The so-called LLMs have mostly been trained with documents (webpages) crawled from the internet. The information that they learn is the information that is present in these webpages. The great majority of them actually come from blog posts and forums which have never been checked for accuracy or truthfulness before. Only a VERY small portion of the training data is considered “high-quality” as they come, for example, from accredited news outlets, wikipedia pages, books, and peer-reviewed articles. Moreover, even if LLMs are trained by different organizations, because these models are so greedy for data, their creators all use as much data available from the internet as possible (filtered for harmful content). Consequently, LLMs created by different organizations end up having similar biases and respond to user queries in similar ways, as shown by previous studies. Going back to my friend with the dog’s story, this is enough evidence that if one model is wrong, the other one will most likely be wrong as well – unless it has not been post-aligned with the correct information, which we have no way of knowing since most LLMs’s chat-interfaces available online such as ChatGPT and Claude are proprietary, and therefore, their training is unknown to us.

My point is not to stop using ChatGPT and other chat interfaces because they are language technologies that are here to stay, to help us in being more creative, productive, and efficient. Chat-interfaces powered by LLMs serve many great functions and one of them is to provide us information, similar to books, wikipedia pages, and news articles. However, there are two main differences between the more traditional sources and LLM-powered chatbots. First, these tools digest and summarize information for us at a much higher degree than books, increasing their appeal because of their convenience and efficiency. After all, we humans like to make shortcuts to lower our cognitive load. Secondly, every interaction with LLMs is new and the same question can be answered in different ways if asked even with the same prompt (do yourself the test). This means that the answers provided by these technologies have not been peer-reviewed, checked, nor have they undergone any editorial process or decision.
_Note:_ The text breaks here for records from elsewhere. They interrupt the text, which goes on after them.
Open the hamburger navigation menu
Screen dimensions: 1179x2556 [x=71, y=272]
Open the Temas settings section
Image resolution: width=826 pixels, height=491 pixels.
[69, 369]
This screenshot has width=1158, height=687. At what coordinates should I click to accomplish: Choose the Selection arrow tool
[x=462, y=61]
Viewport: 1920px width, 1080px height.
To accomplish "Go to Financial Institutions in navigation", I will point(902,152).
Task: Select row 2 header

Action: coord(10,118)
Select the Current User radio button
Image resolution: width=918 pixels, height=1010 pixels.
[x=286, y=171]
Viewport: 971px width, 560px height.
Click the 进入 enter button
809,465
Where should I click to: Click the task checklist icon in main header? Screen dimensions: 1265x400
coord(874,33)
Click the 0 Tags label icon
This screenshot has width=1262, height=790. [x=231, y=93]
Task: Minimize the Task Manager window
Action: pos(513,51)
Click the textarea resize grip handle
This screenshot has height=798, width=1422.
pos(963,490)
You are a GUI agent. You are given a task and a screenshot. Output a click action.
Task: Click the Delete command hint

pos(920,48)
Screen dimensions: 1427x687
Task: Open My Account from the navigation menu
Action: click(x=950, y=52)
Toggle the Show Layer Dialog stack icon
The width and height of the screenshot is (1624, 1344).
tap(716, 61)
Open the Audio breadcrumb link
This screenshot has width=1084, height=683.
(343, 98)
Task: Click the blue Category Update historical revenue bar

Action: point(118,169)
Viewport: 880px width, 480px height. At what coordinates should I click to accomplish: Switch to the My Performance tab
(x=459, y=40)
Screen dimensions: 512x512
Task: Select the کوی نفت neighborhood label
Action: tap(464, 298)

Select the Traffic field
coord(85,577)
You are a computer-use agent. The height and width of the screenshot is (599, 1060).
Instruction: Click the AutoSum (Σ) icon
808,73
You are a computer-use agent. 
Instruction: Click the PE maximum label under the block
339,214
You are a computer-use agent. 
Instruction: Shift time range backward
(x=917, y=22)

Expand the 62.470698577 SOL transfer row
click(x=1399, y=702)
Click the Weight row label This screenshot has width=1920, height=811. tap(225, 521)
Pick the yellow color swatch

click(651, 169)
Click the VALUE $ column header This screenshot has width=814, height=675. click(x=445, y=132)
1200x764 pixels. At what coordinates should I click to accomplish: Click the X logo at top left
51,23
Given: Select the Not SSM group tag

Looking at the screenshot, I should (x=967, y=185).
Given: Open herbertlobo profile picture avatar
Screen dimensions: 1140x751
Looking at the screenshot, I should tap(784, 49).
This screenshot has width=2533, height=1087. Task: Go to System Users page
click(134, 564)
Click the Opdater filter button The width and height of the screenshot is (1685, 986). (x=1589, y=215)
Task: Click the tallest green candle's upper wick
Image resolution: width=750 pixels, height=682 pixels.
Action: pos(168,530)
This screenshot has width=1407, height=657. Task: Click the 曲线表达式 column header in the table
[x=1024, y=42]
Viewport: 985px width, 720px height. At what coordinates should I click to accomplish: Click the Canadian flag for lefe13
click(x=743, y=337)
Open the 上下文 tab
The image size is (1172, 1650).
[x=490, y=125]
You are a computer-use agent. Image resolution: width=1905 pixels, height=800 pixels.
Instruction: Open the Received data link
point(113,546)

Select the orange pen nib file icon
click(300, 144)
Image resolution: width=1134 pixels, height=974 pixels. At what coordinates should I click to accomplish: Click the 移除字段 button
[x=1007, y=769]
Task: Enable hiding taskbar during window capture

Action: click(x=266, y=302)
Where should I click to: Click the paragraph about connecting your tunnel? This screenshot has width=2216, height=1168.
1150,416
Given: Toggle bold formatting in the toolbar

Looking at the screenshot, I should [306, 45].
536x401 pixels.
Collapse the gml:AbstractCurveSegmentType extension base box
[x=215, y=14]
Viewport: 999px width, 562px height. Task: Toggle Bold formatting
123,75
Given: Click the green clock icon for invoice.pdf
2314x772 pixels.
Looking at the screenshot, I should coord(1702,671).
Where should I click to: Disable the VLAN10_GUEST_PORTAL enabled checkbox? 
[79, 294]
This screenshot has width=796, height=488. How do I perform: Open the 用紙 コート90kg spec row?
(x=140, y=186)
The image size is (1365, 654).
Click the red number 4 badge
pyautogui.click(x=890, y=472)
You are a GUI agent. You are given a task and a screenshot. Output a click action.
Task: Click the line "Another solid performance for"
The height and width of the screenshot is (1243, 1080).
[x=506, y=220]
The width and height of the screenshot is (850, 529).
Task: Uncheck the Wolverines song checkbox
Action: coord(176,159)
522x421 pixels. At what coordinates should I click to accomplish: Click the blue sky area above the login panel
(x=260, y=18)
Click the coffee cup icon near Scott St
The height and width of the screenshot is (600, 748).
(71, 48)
That said, my main point is that we must be even more critical with these tools than when consuming information from traditional media. In practice, this means verifying generated content against authoritative sources rather than taking it at face value. This could be done depending on the task. Tasks such as paraphrasing or translating text are generally low-risk because the tool just transforms information we’ve already written, though the output should still be reviewed for potential misunderstandings. On the other hand, asking LLMs to brainstorm ideas, explain concepts or retrieve facts are considered more high-risk tasks because the resulting information may contain errors and misinformation because of hallucinations or simply because the LLM has learned incorrect information. The truthfulness of the generated answers in high-risk tasks should be evaluated carefully and confirmed through other authoritative sources. I am aware that the process takes longer… but is reaching a post-truth reality a good trade-off for being more “efficient”? I personally believe it is not and I believe that we should care about the information we transmit, and the information we rely on to make personal and professional decisions.